Kebaikan tertinggi bagi manusia ialah perenungan tentang kebesaran Tuhan. Selanjutnya ia mengatakan bahwa kita selalu dalam kurungan selama kita masih dibimbing oleh nafsu duniawi dan selama kita masih terikat pada keinginan-keinginan jasmani.
6.
Thomas Aquinas (1225-1274 M)
Thomas Aquinas lahir di Roccaseca, Italia, pada tahun 1225. Aquinas
memancarkan seluruh babakan pemikiran abad pertengahan. Melalui gurunya, Albertus
Magnus, Aquinas belajar tentang alam, dan dapat disaksikan dalam filsafatnya
lebih empiris daripada pandangan orang-orang yang diikutinya.
Pandangannya tentang pengetahuan dipengaruhi oleh keyakinannya
bahwa Tuhan adalah awal dan akhir segala kebijakan. Kita, katanya, tidak dapat
menjelaskan masalah penciptaan berdasarkan hukum kausalitas. Akan tetapi, dalam
argumennya ia menggunakan prinsip kausalitas itu. Di sini kausalitas dianggap
sebagai hukum yang berasal dari Yang Mahatinggi. Secara singkat alam semesta
ini dalam pandangan Aquinas dibagi ke dalam lima kelas: realitas anorganis,
realitas animal, realitas manusia, realitas malaikat, dan realitas Tuhan.
Semua realitas itu dibimbing oleh Tuhan. Tanpa bimbingan Tuhan,
manusia tidak mengetahui apa-apa. Salah satu usahanya yang dilakukan dengan
penuh ketekunan ialah memberantas kekafiran. Dalam hal ini ia banyak
menggunakan pendapat orang Arab, tetapi ia tidak dapat menerima pemikiran orang
Arab itu.
Menurut Aquinas, eksistensi Tuhan dapat diketahui dengan akal. Untuk membuktikan pendapatnya ini ia mengajukan lima dalil (argumen) seperti yang diringkaskan berikut ini:
- Argumen pertama, diangkat dari sifat alam yang selalu bergerak.
- Argumen kedua, disebut sebab yang mencukupi (efficient cause).
- Argumen ketiga, argument kemungkinan dan keharusan (possibility and necessity).
- Argumen keempat, memperhatikan tingkatan yang terdapat pada alam ini.
- Argumen kelima, berdasarkan keteraturan alam.

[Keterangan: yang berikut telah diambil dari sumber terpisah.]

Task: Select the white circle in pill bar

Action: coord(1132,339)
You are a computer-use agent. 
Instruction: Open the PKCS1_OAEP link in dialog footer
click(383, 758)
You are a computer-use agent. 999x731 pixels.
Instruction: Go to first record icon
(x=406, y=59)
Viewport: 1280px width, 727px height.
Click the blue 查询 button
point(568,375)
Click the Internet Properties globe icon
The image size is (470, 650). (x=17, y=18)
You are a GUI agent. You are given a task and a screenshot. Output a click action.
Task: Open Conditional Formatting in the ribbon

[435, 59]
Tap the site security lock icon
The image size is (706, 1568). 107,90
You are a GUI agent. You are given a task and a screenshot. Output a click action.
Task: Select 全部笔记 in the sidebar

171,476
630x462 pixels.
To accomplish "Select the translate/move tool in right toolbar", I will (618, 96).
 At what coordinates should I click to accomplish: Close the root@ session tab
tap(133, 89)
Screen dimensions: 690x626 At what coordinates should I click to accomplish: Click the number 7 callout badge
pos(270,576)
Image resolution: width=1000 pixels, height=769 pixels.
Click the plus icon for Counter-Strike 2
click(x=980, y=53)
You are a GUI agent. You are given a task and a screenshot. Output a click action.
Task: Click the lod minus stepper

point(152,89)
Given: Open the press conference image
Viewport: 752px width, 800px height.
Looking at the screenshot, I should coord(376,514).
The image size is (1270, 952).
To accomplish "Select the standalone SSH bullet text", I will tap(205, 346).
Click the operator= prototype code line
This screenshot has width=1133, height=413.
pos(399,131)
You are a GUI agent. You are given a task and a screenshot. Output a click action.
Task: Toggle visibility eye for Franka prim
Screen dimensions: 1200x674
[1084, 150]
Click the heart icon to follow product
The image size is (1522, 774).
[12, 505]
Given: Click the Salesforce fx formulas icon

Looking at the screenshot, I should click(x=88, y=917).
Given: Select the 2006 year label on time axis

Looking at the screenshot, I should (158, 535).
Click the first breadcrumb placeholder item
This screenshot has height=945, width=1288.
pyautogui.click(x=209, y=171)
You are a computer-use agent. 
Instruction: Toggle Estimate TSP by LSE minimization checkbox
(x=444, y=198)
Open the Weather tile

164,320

Argumen-argumen ini sangat terkenal pada abad pertengahan. Namun, kelima
argumen ini tidak ada yang dapat meyakinkan kita tentang adanya Tuhan. Aquinas
berpendapat bahwa Tuhan menciptakan alam semesta dari tiada, sekaligus, jadi
berlawanan dengan teori Darwin. Dalam mencipta itu Tuhan tidak dipengaruhi oleh
apa pun, karena itu ia tidak memerlukan penciptaan secara evolusi.
Menurut Aquinas, tujuan diciptakannya alam semesta ini adalah untuk
memperlihatkan kebaikan Tuhan. Melalui penciptaan itu Tuhan bermaksud memperlihatkan
kesempurnaan-Nya, kemahakuasaan-Nya.
Salah satu kutipan ucapan Thomas Aquinas yang mencirikan filsafatnya lebih dominan kepada hati daripada akal adalah seperti berikut ini, “Orang yang beriman tidak butuh penjelasan. Orang yang tidak beriman tidak mungkin menerima penjelasan.”
PENUTUP
Periode
abad pertengahan dimulai ketika wilayah bekas kekuasaan kerajaan Romawi Barat
mulai bersatu pada abad ke-5 M. Zaman kegelapan atau dark age muncul
setelah kawasan Eropa mengalami stagnasi atau bahkan kemunduran akibat dari
kuatnya posisi gereja di segala bidang kehidupan masyarakat Eropa saat itu.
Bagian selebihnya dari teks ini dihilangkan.